CHALLENGE:
Pull out every line in the data below that contains "perform", matching case exactly, and list those lines.

ROWS:
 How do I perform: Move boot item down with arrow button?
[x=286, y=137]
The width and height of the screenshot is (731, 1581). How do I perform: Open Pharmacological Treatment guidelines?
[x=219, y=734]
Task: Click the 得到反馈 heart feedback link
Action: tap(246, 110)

SOLUTION:
 How do I perform: Move boot item down with arrow button?
The width and height of the screenshot is (731, 1581). How do I perform: Open Pharmacological Treatment guidelines?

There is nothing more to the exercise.